In the early days of streaming you would've done constant bitrate for MPEG-TS, even adding zero bytes to pad "easy" scenes. Later you'd have selected 2-pass ABR with some VBV bitrate constraints to not mess up the decoding buffer. At the time, YouTube did something where they tried to predict the CRF they'd need to achieve a certain (average) bitrate target (can't find the reference anymore). With per-title encoding (which was also popularized by Netflix) you could change the target bitrates for an entire title based on a previous complexity analysis. It took quite some time for other players in the field to also hop on the per-title encoding train.

Going to a per-scene/per-shot level is the novely here, and exhaustively finding the best possible combination of QP/resolution pairs for an entire encoding ladder that also optimizes subjective quality – and not just MSE.

astrange · on Dec 12, 2023

> exhaustively finding the best possible combination of QP/resolution pairs for an entire encoding ladder that also optimizes subjective quality – and not just MSE.

This is unnecessary if the encoder is well-written. It's like how some people used to run multipass encoders 3 or 4 times just in case the result got better. You only need one analysis pass to find the optimal quality at a bitrate.

slhck · on Dec 12, 2023

Sure, the whole point of CRF is to set a quality target and forget about it, or, with ABR, to be as good as you can with an average bitrate target (under constraints). But you can't do that across resolutions, e.g. do you pick the higher bitrate 360p version, or the lower bitrate 480p one, considering both coding artifacts and upscaling degradation?

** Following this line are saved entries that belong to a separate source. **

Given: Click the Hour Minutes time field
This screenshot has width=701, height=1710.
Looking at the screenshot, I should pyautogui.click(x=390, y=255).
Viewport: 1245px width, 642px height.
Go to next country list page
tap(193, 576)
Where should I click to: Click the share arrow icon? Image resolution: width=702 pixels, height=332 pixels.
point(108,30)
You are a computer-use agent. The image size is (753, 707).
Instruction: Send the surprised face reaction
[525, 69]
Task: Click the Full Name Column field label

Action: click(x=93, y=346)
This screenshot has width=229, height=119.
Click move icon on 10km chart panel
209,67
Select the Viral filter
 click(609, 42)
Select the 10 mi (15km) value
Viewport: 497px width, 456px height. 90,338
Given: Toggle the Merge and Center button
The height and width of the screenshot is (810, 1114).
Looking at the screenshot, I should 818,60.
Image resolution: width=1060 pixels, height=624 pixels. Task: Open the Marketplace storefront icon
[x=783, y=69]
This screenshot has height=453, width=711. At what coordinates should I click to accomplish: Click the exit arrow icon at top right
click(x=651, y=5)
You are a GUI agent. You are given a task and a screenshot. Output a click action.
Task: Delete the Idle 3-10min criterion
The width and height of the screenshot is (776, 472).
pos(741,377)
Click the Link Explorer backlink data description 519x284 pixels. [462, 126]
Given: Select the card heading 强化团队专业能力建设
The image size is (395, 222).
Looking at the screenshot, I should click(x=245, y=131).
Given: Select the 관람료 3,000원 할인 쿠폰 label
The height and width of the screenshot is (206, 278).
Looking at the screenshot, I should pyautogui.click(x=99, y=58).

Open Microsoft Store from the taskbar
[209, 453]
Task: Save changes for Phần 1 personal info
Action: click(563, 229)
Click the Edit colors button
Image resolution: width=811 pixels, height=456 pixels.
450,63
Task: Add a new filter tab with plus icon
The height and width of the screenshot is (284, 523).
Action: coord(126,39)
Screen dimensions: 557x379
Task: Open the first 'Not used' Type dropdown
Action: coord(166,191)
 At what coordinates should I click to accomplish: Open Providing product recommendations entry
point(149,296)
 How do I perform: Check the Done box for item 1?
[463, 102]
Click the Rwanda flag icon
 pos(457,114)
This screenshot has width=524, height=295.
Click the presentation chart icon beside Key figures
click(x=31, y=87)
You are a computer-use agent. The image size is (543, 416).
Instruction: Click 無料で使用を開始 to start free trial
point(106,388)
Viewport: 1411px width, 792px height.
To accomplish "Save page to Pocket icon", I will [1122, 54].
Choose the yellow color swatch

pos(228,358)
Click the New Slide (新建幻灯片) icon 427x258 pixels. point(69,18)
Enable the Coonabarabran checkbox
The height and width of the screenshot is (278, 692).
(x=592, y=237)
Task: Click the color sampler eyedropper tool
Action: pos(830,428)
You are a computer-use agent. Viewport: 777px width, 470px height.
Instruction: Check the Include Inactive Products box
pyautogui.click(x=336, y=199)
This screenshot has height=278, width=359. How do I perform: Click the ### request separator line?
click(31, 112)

astrange · on Dec 12, 2023

At those two resolutions you'd pick the higher resolution one. I agree that generation of codec doesn't scale all the way up to 4K and at that point you might need to make some smart decisions.

I think it should be possible to decide in one shot in the codec though. My memory is that codecs (image and video) have tried implementing scalable resolutions before, but it didn't catch on simply because dropping resolution is almost never better than dropping bitrate.